The moral of the story (and many before him) is never over evaluate a players secondary attributes that make a good 3rd and 4th liner. Wilson, Lucic, Torres, clutterbuck, these were all scoring machines in lower leagues and adapted their game. to find their NHL role. Drafting role players at junior leagues (i.e. Griffin Rienhart, Sam Morin) just does not work very often at all.
I wouldn't consider any of these guys to have been scoring machines at lower levels outside of perhaps Torres.
Wilson had half a point per game when drafted, plus a nice playoff-run, hardly special. Milan Lucic's draft-year wasn't good at all. Clutterbuck had a pretty good draft-year, but he was a late birth, and rode shotgun to Tavares, his year in the AHL was hardly showing much scoring instinct. Torres was the one with the most impressive junior career, but he never managed to be a force in the AHL.
Outside of Torres, none of these were really big-time scorers who had to adapt their game. They were wingers who were able to translate their physicality into some post-draft junior success, not really players with high-end skill that adapted their game.
Griffin Reinhart was hardly a role player prior to his draft either. He had a rather impressive season as a 16 year old, and still did well in his draft year. It's just that he never developed much beyond that, and lacked the mobility to make it in the NHL.
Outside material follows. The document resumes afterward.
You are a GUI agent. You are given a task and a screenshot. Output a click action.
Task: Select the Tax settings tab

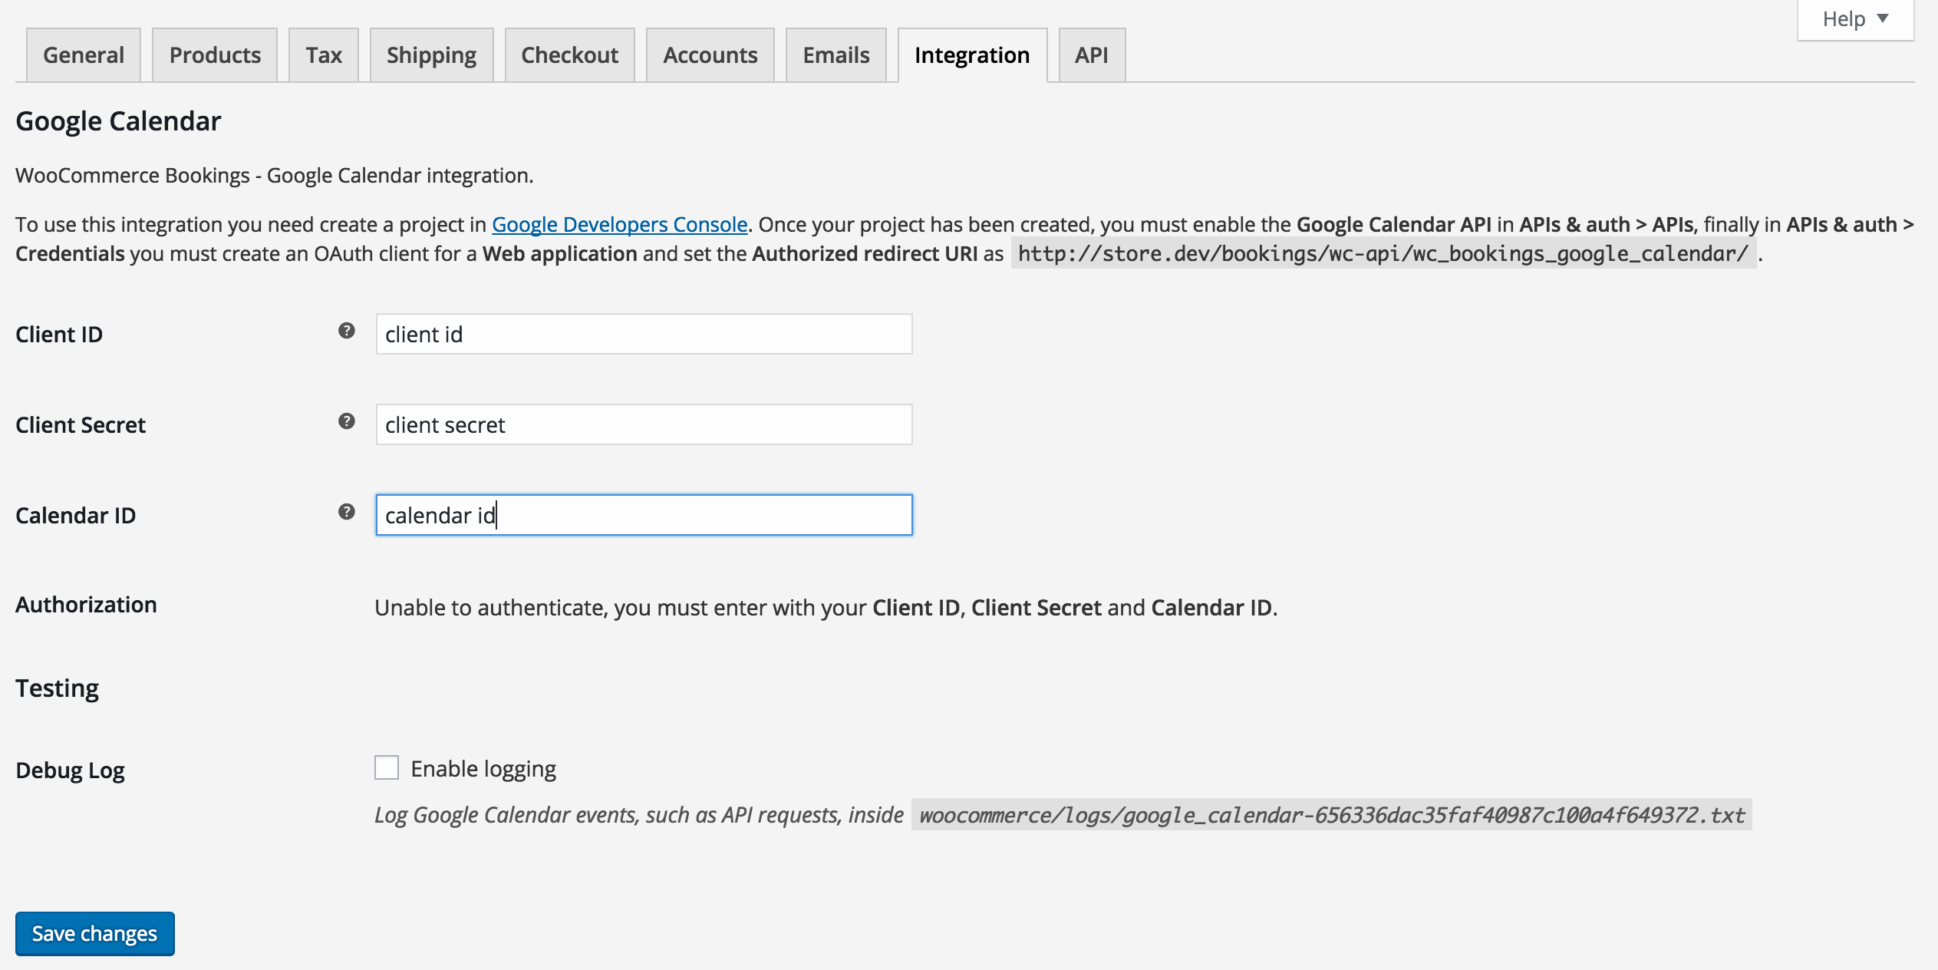click(323, 55)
It doesn't make a whole lot of sense to present all those wingers as "scoring machines" yet Reinhart as "role player" when Reinhart - as a defenseman - showed more offense in his draft year than Lucic and Wilson did as forwards. And you can pretty much add Clutterbuck to that list as well, seeing how his late birth pushed his draft a year later. He did get outscored by Reinhart as a 16/17 year old.